▶ **Problem description**
Reproduce only the part that opens with the line containing "The width and" and closes with the line containing "Change ranking/catalog parameters", replacing "checkbox" with "tick box" and leaving everything else unchanged.
---- Data shown
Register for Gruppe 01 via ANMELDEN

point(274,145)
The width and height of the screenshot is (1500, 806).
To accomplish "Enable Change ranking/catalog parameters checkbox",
--------
---- Data shown
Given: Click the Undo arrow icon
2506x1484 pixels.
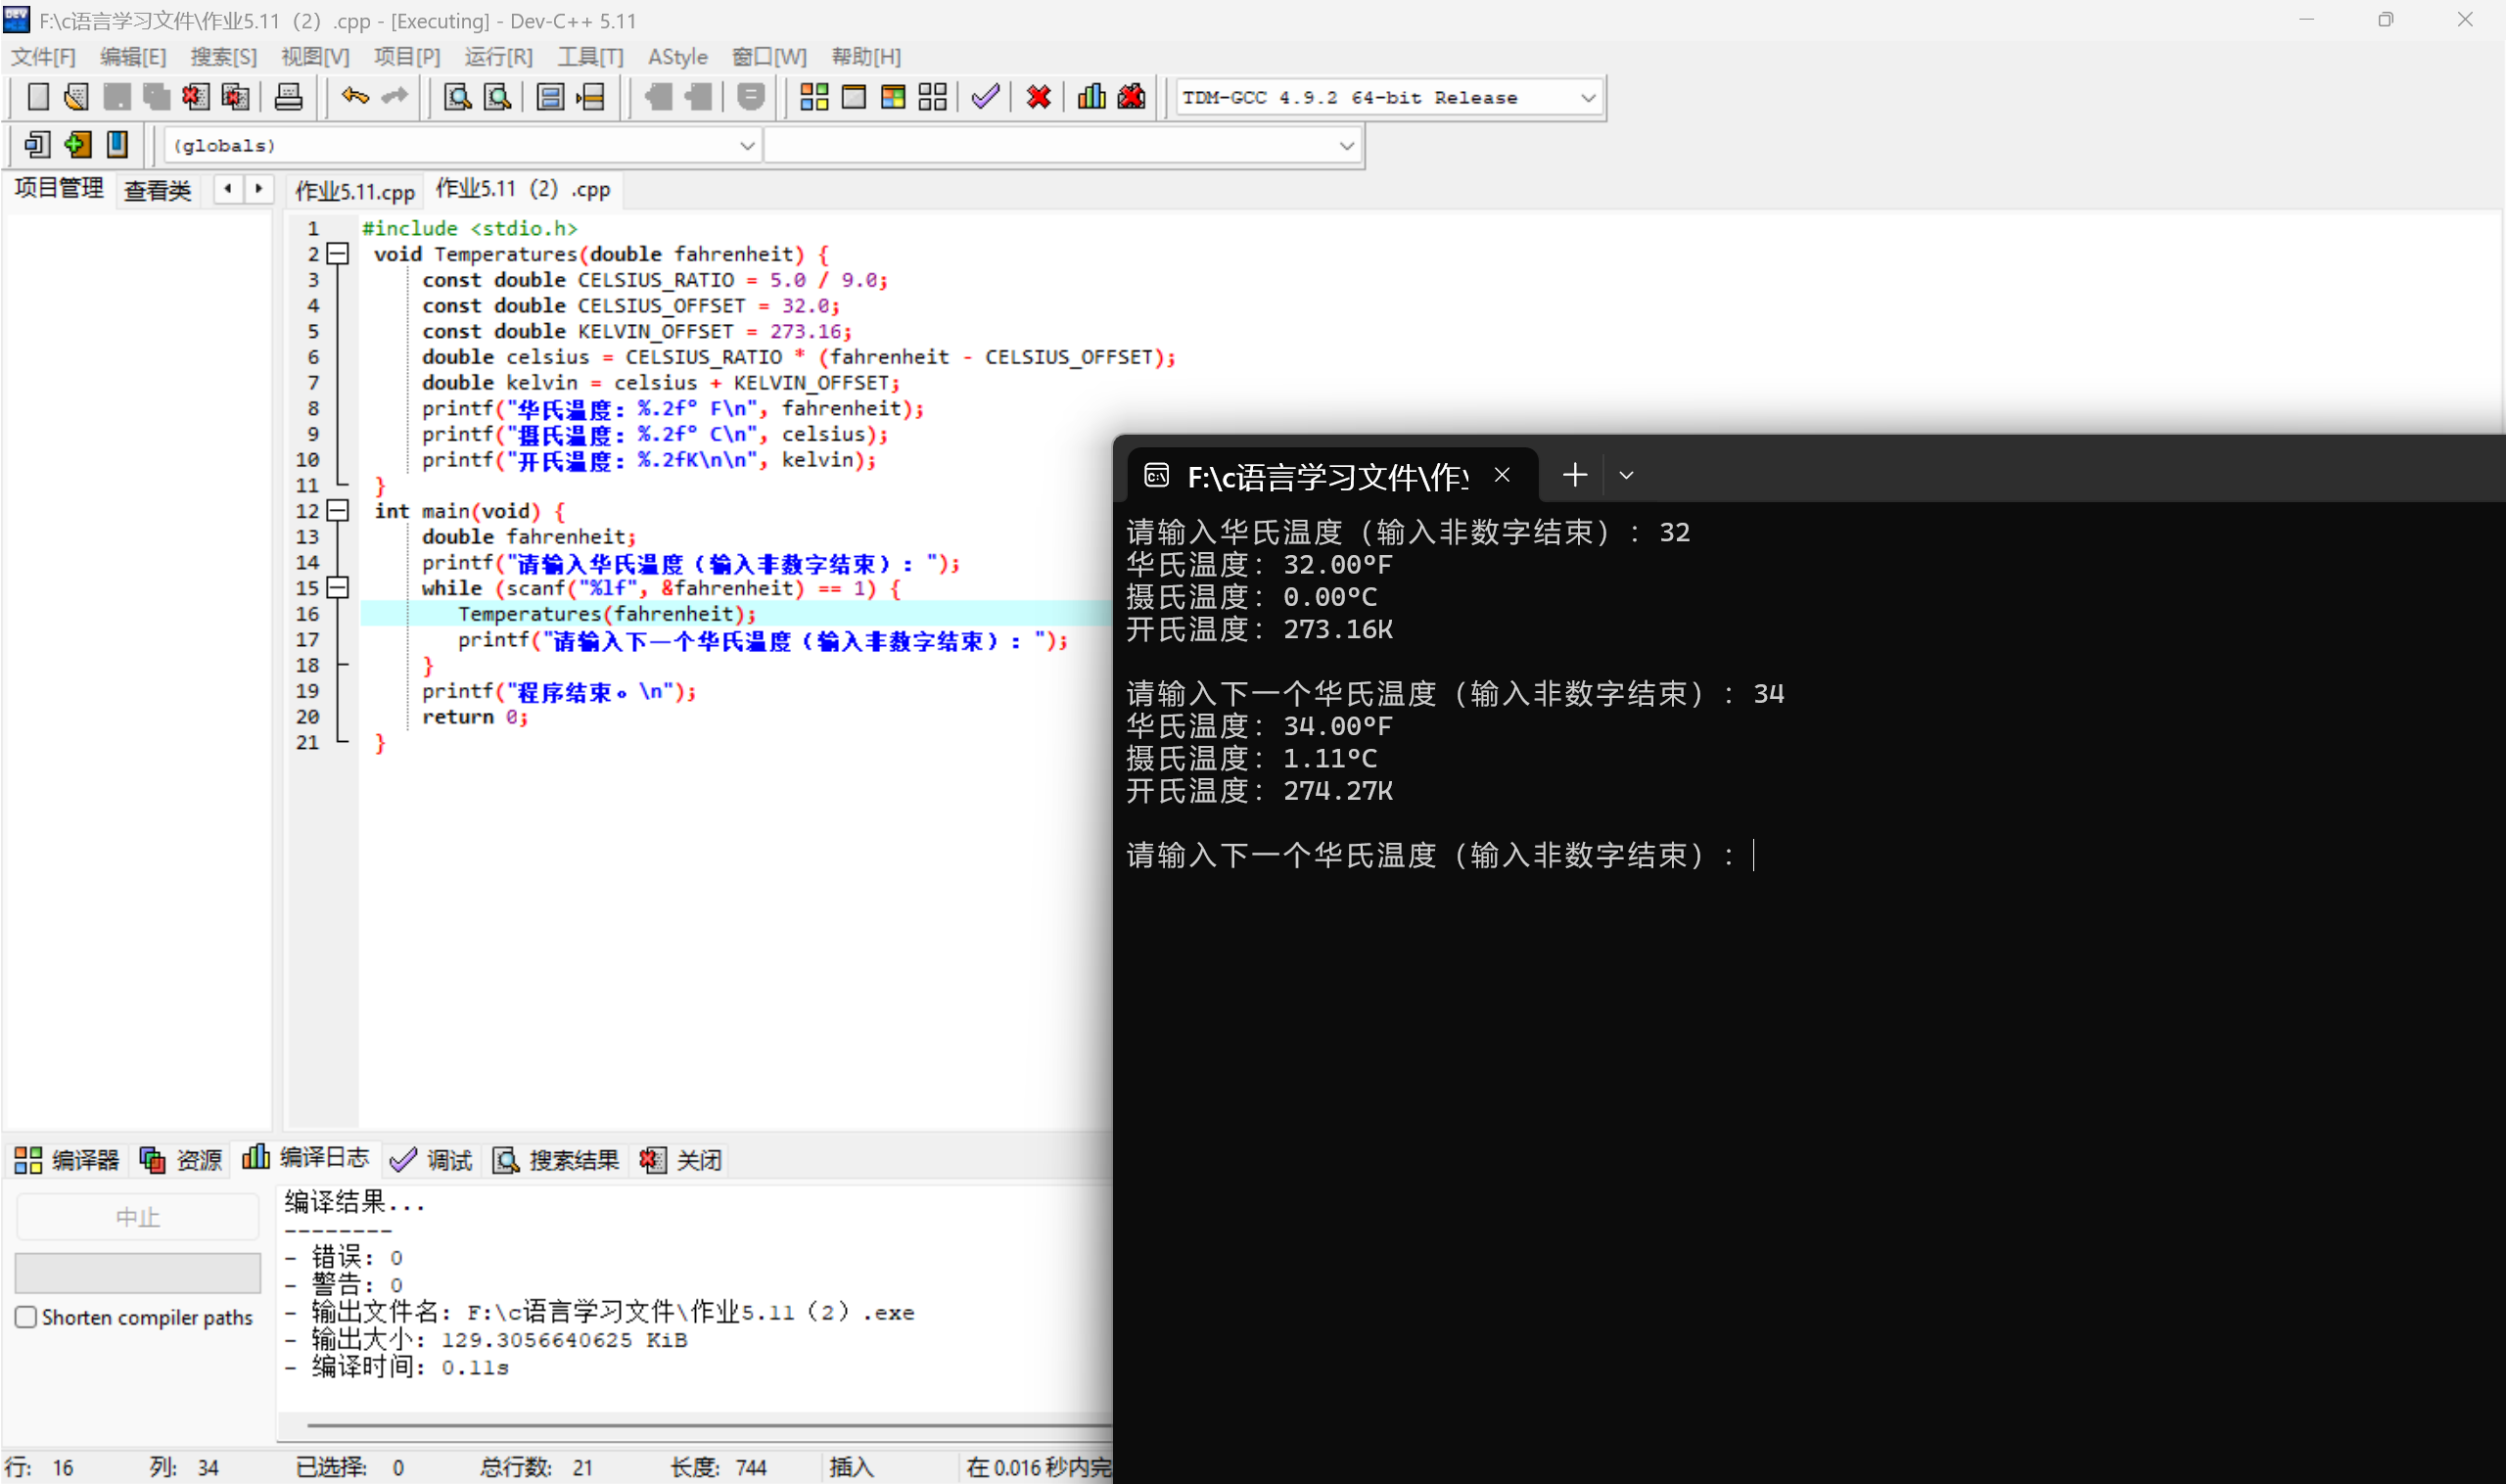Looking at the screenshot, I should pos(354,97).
--------
---- Data shown
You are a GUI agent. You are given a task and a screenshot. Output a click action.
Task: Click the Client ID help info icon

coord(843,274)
--------
▶ **Exercise response**
The width and height of the screenshot is (1500, 806).
To accomplish "Enable Change ranking/catalog parameters tick box",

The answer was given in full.